• [Information given]:
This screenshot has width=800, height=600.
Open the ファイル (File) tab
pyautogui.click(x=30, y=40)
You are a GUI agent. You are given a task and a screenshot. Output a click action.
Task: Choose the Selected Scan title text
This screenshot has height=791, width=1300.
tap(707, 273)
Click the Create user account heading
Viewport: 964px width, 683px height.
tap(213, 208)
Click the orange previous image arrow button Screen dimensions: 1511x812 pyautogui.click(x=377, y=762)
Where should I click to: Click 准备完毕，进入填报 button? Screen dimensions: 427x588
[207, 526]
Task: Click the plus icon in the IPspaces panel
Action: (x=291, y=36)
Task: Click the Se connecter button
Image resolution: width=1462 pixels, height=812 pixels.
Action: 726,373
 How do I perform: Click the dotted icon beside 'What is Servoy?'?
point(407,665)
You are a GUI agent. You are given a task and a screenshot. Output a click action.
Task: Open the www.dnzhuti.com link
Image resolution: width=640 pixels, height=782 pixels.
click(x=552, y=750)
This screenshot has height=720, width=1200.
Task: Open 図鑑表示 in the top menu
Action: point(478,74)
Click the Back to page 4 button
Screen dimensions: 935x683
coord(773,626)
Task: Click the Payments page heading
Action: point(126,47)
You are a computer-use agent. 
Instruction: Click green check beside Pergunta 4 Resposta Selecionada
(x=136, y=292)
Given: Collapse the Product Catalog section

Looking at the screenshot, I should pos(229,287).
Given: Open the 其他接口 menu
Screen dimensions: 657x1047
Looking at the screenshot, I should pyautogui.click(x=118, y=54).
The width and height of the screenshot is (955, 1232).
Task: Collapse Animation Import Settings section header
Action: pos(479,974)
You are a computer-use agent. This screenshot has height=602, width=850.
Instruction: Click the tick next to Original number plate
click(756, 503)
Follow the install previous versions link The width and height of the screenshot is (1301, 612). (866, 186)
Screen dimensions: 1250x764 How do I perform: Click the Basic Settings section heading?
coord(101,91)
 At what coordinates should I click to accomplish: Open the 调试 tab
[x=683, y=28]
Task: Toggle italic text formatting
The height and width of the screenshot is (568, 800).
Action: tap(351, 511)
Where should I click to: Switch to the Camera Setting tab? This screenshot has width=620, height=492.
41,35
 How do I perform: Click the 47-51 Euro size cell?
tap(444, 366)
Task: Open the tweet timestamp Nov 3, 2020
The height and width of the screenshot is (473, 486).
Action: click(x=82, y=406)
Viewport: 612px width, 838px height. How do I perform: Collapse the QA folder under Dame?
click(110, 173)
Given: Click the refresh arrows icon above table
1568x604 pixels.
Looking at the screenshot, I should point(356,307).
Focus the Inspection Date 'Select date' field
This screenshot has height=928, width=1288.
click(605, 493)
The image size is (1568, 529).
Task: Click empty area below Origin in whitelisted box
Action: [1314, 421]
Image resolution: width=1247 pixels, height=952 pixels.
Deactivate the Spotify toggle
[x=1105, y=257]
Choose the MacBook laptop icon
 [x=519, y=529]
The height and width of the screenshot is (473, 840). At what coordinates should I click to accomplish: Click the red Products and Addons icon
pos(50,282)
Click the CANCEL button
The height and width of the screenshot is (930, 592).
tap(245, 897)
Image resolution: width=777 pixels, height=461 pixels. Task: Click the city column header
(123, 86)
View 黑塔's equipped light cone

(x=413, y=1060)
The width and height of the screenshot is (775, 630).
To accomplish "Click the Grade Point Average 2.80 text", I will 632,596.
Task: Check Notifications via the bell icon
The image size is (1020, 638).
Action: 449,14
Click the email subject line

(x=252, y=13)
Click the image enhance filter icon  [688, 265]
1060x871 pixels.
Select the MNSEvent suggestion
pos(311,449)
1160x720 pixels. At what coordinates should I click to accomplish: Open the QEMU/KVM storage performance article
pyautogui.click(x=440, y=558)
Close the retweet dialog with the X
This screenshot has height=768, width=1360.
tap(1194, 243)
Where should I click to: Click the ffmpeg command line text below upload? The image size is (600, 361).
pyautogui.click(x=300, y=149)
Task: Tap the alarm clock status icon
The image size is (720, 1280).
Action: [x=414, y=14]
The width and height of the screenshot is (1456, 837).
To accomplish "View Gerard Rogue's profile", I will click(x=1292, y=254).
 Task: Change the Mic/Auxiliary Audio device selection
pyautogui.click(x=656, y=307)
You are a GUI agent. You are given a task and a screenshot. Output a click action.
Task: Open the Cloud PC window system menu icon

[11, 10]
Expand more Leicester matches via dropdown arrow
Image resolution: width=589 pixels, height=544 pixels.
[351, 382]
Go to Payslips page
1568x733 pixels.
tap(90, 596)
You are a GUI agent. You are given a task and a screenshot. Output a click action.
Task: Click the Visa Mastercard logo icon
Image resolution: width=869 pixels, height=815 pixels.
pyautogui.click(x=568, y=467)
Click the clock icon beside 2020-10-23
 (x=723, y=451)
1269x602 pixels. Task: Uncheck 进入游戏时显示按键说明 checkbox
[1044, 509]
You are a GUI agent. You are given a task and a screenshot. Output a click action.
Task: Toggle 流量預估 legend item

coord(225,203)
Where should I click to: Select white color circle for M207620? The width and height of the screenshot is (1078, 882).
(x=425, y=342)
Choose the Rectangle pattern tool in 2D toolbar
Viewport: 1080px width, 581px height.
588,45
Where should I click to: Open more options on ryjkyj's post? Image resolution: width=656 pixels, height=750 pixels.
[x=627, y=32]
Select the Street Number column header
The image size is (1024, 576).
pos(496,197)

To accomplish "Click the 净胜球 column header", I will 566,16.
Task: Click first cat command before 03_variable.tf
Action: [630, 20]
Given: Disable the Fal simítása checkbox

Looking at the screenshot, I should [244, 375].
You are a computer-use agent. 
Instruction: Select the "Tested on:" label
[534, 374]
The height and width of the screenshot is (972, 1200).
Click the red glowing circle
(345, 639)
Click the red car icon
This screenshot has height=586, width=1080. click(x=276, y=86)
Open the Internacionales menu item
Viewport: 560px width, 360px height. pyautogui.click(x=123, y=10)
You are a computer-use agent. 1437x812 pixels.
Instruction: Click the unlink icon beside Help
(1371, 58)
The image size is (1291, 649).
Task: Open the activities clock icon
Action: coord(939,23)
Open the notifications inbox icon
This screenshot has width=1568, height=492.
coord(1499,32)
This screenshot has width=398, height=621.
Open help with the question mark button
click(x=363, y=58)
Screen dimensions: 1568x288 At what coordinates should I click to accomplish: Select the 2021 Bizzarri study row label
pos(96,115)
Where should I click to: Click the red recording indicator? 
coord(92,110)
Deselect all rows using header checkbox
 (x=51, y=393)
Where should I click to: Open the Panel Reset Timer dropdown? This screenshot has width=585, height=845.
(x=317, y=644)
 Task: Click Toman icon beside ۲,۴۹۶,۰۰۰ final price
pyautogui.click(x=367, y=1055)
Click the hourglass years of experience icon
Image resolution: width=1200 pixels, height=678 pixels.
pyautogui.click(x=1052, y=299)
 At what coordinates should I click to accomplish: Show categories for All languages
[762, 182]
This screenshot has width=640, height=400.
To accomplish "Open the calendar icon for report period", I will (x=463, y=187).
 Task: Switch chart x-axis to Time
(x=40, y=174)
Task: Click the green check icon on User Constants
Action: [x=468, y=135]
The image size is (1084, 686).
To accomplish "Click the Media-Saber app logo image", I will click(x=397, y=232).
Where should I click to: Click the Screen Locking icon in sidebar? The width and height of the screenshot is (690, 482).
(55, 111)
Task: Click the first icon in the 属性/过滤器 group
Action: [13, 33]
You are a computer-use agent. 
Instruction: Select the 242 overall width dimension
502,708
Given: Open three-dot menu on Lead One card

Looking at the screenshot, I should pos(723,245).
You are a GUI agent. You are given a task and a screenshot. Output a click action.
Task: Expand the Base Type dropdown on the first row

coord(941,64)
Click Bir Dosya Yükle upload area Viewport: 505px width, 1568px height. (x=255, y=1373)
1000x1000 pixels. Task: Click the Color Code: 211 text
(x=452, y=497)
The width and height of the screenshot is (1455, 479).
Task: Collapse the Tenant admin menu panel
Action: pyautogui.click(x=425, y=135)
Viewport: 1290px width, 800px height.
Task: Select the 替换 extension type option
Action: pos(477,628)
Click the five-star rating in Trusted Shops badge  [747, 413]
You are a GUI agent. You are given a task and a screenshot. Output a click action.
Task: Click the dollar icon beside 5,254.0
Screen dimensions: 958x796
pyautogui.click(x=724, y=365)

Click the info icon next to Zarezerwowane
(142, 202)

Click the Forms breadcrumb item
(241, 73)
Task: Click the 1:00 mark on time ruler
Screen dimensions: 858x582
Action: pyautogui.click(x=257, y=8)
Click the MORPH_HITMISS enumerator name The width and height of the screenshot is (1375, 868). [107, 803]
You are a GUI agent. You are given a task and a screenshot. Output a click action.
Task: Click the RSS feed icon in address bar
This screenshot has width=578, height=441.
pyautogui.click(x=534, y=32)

• [Problem requirements]: Take from the material above the lines running from the one with "Viewport: 1080px width, 581px height." through the one with "You are a computer-use agent. 1437x812", and repeat them exactly, with nothing else.

• [Written solution]:
Viewport: 1080px width, 581px height.
588,45
Where should I click to: Open more options on ryjkyj's post? Image resolution: width=656 pixels, height=750 pixels.
[x=627, y=32]
Select the Street Number column header
The image size is (1024, 576).
pos(496,197)

To accomplish "Click the 净胜球 column header", I will 566,16.
Task: Click first cat command before 03_variable.tf
Action: [630, 20]
Given: Disable the Fal simítása checkbox

Looking at the screenshot, I should [244, 375].
You are a computer-use agent. 
Instruction: Select the "Tested on:" label
[534, 374]
The height and width of the screenshot is (972, 1200).
Click the red glowing circle
(345, 639)
Click the red car icon
This screenshot has height=586, width=1080. click(x=276, y=86)
Open the Internacionales menu item
Viewport: 560px width, 360px height. pyautogui.click(x=123, y=10)
You are a computer-use agent. 1437x812 pixels.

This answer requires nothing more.